───── Given records ─────

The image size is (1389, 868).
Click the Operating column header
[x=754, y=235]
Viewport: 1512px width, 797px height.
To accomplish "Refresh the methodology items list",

─────

**Requirement:** Copy out the data in full, exactly.

**Answer for the task:**
The image size is (1389, 868).
Click the Operating column header
[x=754, y=235]
Viewport: 1512px width, 797px height.
To accomplish "Refresh the methodology items list",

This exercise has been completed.